Expulsions violentes ; ça continue

Depuis l'assassinat de Semira, le "coussin" a disparu mais de multiples autres dispositifs policiers violents restent en vigueur afin de "réussir" une expulsion. Ils sont souvent appliqués lorsqu'une personne résiste. Les collectifs reçoivent de nombreux témoignages de violences qui ont pu dans une série de cas être étayés par des certificats médicaux.

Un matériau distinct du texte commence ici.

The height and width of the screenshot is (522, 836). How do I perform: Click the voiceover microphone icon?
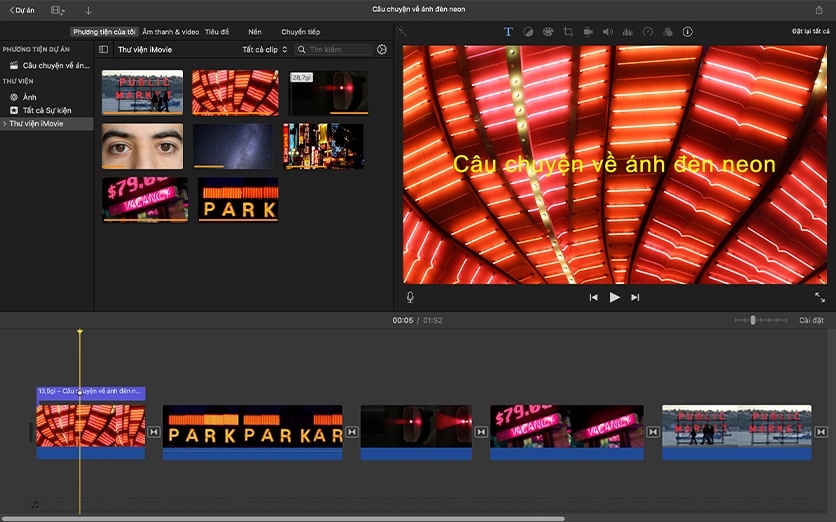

Lorsque la personne a déjà refusé antérieurement son rapatriement, celui-ci se fait "sous escorte". La personne qui doit être expulsée doit d'abord être complètement déstabilisée. Les injures fusent. Nous reprenons textuellement ce que nous avons entendu et qui a pu parfois être acté dans des plaintes déposées: "sale macaque" "ta femme, -ou ta mère…- c'est une p…" "tes enfants, on crache dessus" "la prochaine fois, tu n'en sortiras pas vivant" …. Ce sont ensuite 7 agents de la police fédérale qui s'emparent de la personne pour la maîtriser. Coups visant diverses parties du corps, y compris la tête… En cas de résistance, la technique du saucissonnage est appliquée: les mains, pieds et jambes sont entravés; la personne est portée comme un sac à l'avion. Si la personne a encore la force de résister dans l'avion, des pressions sont exercées à l'aide du coude contre la poitrine et en même temps de l'épaule contre la bouche par exemple… Nous avons aussi reçu le témoignage d'une personne qui a été plaquée tête contre la tablette, avec le pouce d'un policier contre l'oreille afin de l'immobiliser pendant tout le vol...

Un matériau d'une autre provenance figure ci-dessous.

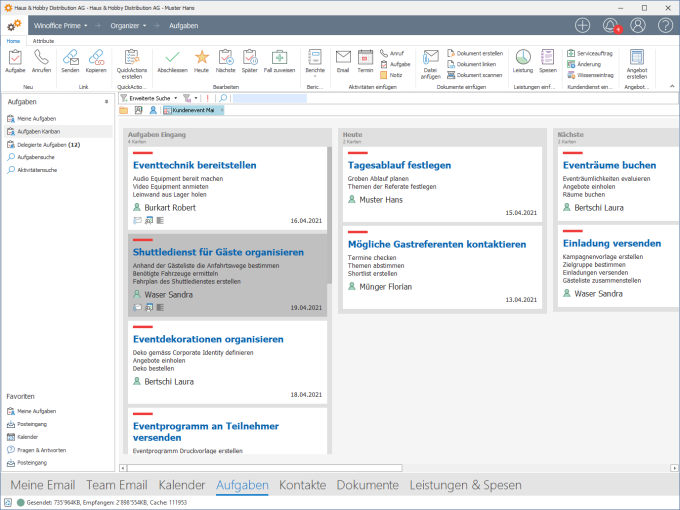Click the Anrufen phone icon
680x510 pixels.
pos(42,59)
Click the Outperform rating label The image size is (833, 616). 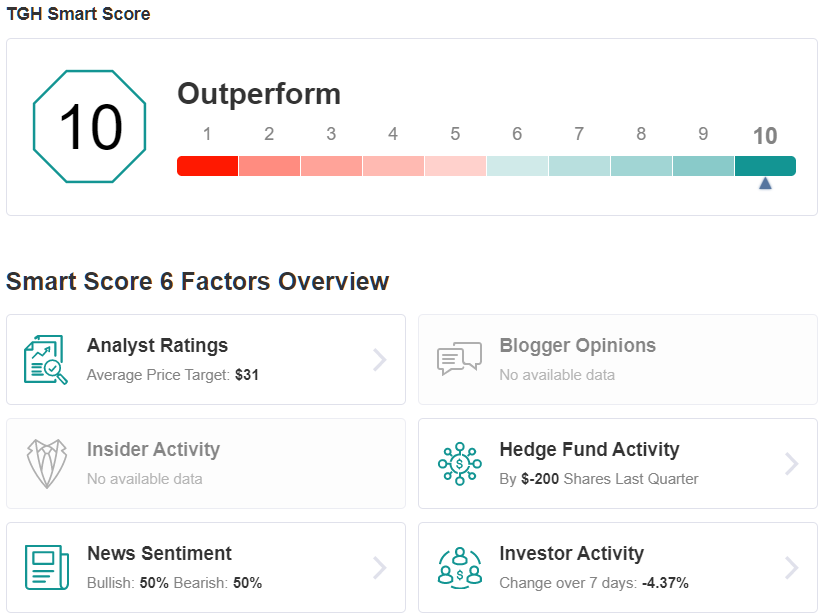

Lorsque des passagers réagissent et/ou le Commandant de bord, la personne est sortie de l'avion et ramenée au centre fermé. C'est ainsi que des plaintes sont déposées auprès de juges d'instruction ou du Comité P. Les plaintes s'accumulent. Quand seront-elles jugées ?

L'État belge est donc coupable, de tortures, de mauvais traitements. Les personnes résistent et continueront malgré tout de le faire, car elles craignent souvent de graves persécutions dans leur pays d'origine. Cela n'est pas entendu.

CRACPE (Collectif de Résistance Aux Centres Pour Etrangers), texte rédigé pour la conférence de presse appelant à la manifestation du 25 février.